Job Description:

Architects design new buildings and the spaces around them, and work on the restoration and conservation of existing buildings.

Job Category:
Engineering & Construction

What you will do:

You’ll create designs for clients and you’ll oversee building projects from start to finish.

Your day-to-day tasks could include:

  • creating detailed technical plans using computer-aided design software
  • creating a plan, following building laws and safety regulations
  • working towards budgets
  • managing construction
  • choosing materials
  • checking building work and progress

On larger jobs, you’re likely to be part of a team alongside other architects and architectural technicians or technologists.


You’ll need:

  • design & drawing skills and knowledge
  • knowledge of building and construction
  • to be able to use a computer and the main software packages confidently

As well as:

  • to be thorough and pay attention to detail
  • thinking and reasoning skills
  • customer service skills
  • excellent verbal communication skills
  • teamwork skills
  • a methodical, logical approach
  • analytical thinking skills
  • the ability to use your initiative (drive)
  • creativity
Illustration of employee looking at workspace

Entry Requirements:

Becoming an architect typically doesn’t require specific GCSE subjects, but there are subjects and skills that can be beneficial for pursuing a career in architecture. Architects are responsible for designing and planning buildings and structures. Here are some GCSE subjects and skills that can be helpful:

  1. Mathematics: Strong math skills are essential for architects. You’ll need to work with measurements, calculations, and geometry in architectural design and construction.
  2. Art and Design: Courses in art and design can help you develop your creative and artistic skills, which are important for visualizing and expressing architectural ideas.
  3. Physics: Physics principles are applied in understanding structural stability, building materials, and the effects of forces on structures.
  4. English: Good communication skills, including reading and writing, are important for documenting architectural plans, writing reports, and presenting designs to clients and colleagues.
  5. Geography: Geography can provide insights into climate, topography, and environmental factors that can influence architectural design.
  6. Design and Technology: Courses in design and technology can introduce you to design principles, materials, and construction techniques that are relevant to architecture.
  7. IT Skills: Basic computer skills are crucial, as architects use software for design, drafting, and modeling, such as AutoCAD and 3D modeling tools.
  8. Critical Thinking and Problem-Solving: Architects need to analyze problems and find creative solutions to design challenges. Developing strong critical thinking skills is essential.
  9. History: Understanding architectural history can provide insights into different styles, techniques, and historical influences on architecture.

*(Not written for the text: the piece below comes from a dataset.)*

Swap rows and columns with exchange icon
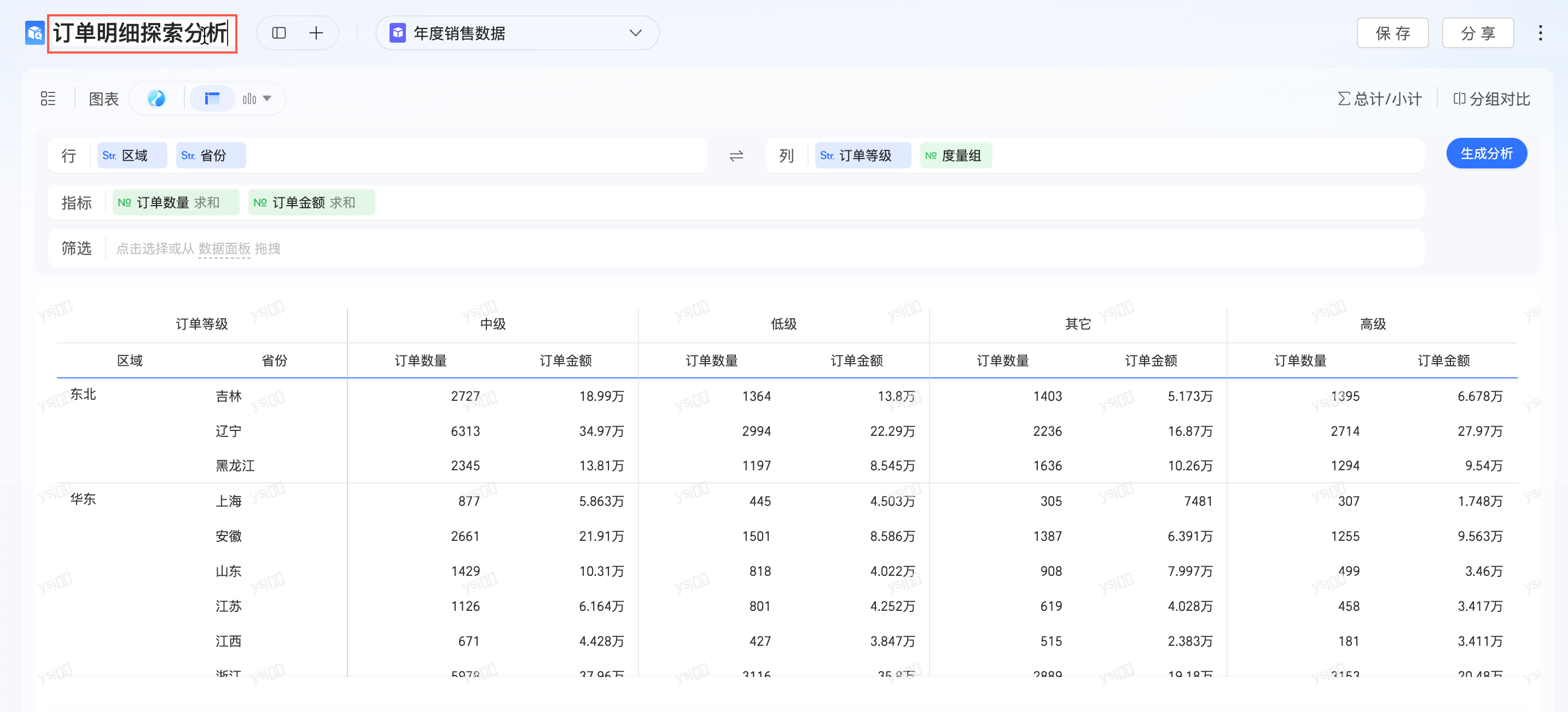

Remember that the specific educational and licensure requirements for architects can vary by country and region, so it’s important to research the requirements in the location where you intend to practice architecture. Building a strong portfolio of your design work and networking within the architectural community can also be beneficial for career advancement in this field.

Requirements may vary according to the country where you practise.

Post School

In the UK, you’ll need to complete:

  • a 5-year degree in architecture recognised by the Architects Registration Board (ARB)
  • 2 years’ professional experience

There are also two architecture degree apprenticeships routes in the UK which provide practical experience with academic training from a university:

  • Level 6 Architectural Assistant, including Part 1 qualification
    Level 7 Architect, including Part 2 and Part 3 qualifications

Both these degree apprenticeships are approved by the Institute for Apprenticeships and Technical Education.

Entry requirements vary, so check these with course providers directly. You’ll also usually need a portfolio of your drawings, sketches and photographs to get onto a course.

If you’re already working in an architectural practice but can’t study full-time, you could do the RIBA studio (previously called the RIBA examination for office-based candidates).

Working Hours and Environment:

You’ll usually work 35 to 40 hours, Monday to Friday.

You’ll work in an office or studio. You’ll often travel to sites and have meetings with clients, planning departments and builders. When visiting sites, you’ll wear protective clothing.

Career Path & Progression:

If you’re working for a private architectural firm, you may be able to move up to become a partner or associate.

In public sector roles, with experience you could move into a lead architect job.

You could also work on projects as a freelance consultant, or set up your own business.

You may get opportunities to work overseas.